WORK INSTRUCTIONS - Where the string "more" occurs in a line of the entries below, copy that line.

-------- RAW DATA --------

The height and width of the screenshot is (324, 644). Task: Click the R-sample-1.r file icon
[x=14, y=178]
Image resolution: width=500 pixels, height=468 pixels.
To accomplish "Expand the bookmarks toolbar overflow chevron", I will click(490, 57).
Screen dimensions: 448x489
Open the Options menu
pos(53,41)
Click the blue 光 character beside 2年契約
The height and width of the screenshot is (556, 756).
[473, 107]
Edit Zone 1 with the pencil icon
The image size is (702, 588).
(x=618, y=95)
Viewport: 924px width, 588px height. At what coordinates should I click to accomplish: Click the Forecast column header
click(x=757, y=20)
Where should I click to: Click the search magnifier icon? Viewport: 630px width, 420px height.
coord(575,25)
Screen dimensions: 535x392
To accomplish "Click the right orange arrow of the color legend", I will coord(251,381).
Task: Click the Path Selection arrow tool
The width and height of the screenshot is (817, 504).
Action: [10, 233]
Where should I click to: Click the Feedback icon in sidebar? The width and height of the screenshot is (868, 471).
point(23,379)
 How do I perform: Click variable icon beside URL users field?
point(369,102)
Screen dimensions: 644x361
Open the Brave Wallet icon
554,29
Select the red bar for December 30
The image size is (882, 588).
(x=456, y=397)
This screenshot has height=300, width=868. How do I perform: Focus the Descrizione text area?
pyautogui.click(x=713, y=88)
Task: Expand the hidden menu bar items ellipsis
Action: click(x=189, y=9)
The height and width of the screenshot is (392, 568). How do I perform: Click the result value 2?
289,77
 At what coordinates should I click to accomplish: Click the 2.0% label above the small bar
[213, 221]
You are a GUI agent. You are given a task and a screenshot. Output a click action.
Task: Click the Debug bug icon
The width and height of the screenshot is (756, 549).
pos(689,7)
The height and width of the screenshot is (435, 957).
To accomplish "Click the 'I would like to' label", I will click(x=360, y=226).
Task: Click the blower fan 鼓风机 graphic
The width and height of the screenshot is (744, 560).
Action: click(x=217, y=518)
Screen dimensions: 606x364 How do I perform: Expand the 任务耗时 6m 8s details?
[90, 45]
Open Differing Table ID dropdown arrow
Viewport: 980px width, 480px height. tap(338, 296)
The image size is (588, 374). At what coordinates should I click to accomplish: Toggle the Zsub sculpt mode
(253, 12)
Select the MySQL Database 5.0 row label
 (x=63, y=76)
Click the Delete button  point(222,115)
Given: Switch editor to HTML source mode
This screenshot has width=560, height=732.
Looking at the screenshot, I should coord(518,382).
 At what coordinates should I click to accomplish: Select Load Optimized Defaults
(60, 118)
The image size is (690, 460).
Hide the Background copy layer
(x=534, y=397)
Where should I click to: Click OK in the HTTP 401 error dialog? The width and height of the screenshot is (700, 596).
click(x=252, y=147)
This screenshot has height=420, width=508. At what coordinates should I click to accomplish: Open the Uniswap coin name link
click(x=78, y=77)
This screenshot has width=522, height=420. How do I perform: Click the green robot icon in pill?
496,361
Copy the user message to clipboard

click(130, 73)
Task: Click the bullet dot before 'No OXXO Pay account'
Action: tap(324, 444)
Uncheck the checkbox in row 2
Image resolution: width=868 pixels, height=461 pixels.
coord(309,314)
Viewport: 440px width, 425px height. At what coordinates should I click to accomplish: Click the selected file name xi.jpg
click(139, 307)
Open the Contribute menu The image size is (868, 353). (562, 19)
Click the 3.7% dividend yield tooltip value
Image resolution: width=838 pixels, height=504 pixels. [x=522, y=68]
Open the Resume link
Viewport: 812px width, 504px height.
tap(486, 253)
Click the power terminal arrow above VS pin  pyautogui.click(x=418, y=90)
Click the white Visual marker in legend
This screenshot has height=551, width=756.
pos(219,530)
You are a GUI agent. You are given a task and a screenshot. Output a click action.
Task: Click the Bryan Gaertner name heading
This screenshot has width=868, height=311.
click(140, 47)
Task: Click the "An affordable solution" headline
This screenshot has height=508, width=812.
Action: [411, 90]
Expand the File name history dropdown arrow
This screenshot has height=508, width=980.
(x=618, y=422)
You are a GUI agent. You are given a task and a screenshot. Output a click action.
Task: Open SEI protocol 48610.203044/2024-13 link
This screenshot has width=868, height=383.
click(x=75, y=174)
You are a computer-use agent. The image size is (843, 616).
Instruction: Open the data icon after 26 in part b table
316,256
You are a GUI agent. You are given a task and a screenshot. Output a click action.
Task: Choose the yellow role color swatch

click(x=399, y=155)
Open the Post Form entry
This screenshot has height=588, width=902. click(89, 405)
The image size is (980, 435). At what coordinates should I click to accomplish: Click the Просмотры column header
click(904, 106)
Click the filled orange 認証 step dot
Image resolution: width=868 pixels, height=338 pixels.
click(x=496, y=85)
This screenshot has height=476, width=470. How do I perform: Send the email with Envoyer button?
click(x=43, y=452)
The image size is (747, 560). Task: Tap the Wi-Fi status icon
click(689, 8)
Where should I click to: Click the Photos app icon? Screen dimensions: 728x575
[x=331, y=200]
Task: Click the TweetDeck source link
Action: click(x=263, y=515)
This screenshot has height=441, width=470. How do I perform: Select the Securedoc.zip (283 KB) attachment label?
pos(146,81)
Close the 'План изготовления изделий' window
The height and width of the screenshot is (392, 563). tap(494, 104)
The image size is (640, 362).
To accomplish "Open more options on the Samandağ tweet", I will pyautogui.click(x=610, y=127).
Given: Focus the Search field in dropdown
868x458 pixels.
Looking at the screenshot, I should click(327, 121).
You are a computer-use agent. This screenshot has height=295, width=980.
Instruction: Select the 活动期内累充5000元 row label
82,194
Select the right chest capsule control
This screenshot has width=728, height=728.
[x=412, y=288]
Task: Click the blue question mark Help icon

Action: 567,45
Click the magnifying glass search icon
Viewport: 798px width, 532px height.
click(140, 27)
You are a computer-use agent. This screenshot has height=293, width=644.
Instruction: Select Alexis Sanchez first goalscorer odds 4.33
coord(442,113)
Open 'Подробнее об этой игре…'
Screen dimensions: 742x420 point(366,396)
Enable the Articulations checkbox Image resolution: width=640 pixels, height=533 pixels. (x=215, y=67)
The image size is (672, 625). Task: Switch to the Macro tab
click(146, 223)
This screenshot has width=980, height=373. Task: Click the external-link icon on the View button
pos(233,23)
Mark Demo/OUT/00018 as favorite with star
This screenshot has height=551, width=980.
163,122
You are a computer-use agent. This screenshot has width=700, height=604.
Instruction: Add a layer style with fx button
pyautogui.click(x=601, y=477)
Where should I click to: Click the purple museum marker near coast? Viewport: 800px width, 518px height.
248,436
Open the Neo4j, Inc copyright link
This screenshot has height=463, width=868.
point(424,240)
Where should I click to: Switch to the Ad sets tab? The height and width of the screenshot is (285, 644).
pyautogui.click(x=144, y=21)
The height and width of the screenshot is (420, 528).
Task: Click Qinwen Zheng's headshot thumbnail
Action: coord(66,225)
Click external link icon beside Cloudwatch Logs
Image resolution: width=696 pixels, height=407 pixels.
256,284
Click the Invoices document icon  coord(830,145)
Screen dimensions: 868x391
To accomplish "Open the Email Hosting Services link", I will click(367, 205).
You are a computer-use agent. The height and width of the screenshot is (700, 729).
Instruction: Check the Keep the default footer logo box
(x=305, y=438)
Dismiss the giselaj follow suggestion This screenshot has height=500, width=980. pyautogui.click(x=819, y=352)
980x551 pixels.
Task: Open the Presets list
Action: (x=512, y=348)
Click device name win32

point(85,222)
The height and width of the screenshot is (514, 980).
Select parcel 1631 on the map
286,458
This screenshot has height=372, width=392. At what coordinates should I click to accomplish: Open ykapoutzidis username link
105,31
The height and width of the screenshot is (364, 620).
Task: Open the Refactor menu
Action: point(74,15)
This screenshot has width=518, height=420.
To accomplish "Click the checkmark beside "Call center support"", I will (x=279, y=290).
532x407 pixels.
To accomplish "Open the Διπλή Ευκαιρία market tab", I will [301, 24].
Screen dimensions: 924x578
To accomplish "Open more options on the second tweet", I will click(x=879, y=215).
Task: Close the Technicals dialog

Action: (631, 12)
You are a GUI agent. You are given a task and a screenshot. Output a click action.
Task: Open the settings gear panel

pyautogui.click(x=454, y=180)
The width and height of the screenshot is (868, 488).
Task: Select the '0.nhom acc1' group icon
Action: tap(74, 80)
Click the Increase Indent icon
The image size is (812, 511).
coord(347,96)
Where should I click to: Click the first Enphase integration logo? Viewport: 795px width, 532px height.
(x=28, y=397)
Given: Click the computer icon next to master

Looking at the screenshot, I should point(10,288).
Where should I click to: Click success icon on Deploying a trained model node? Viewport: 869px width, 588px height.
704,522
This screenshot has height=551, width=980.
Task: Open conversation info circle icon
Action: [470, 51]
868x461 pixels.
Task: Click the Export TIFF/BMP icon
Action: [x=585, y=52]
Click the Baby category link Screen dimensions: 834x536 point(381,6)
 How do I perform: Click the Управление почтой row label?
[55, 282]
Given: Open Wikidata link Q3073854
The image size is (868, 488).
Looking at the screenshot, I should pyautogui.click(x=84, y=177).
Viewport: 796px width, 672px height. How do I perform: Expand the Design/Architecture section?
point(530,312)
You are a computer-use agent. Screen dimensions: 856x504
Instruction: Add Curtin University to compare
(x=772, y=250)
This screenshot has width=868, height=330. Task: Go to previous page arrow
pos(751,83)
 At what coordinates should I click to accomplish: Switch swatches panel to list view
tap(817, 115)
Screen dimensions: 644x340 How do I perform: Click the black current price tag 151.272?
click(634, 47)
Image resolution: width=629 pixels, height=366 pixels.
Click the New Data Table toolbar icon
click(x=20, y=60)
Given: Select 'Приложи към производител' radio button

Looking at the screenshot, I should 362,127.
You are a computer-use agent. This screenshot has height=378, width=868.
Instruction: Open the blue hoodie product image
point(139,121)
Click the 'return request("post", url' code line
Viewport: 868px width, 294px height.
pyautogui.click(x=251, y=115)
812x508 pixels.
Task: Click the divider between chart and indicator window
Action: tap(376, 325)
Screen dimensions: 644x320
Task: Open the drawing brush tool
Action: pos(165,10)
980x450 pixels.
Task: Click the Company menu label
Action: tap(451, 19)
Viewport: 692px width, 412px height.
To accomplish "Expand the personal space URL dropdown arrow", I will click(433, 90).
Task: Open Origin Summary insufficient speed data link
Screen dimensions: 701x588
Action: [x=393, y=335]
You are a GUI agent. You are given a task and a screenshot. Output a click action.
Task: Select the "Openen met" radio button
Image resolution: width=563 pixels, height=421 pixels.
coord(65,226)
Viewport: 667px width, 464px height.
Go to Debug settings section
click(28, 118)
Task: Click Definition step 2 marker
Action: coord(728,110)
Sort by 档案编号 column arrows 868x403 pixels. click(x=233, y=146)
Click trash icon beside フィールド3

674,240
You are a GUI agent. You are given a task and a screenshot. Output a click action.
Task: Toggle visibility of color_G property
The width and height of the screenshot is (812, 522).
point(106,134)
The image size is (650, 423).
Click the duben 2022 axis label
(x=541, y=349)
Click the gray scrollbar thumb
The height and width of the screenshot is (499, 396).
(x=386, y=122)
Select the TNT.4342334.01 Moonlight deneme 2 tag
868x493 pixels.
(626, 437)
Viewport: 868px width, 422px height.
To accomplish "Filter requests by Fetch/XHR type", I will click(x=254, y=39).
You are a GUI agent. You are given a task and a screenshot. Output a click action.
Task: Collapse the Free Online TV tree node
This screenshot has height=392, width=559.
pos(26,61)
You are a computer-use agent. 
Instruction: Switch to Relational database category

--------

ANSWER FOR THIS EXERCISE -
To accomplish "Open more options on the Samandağ tweet", I will pyautogui.click(x=610, y=127).
To accomplish "Open more options on the second tweet", I will click(x=879, y=215).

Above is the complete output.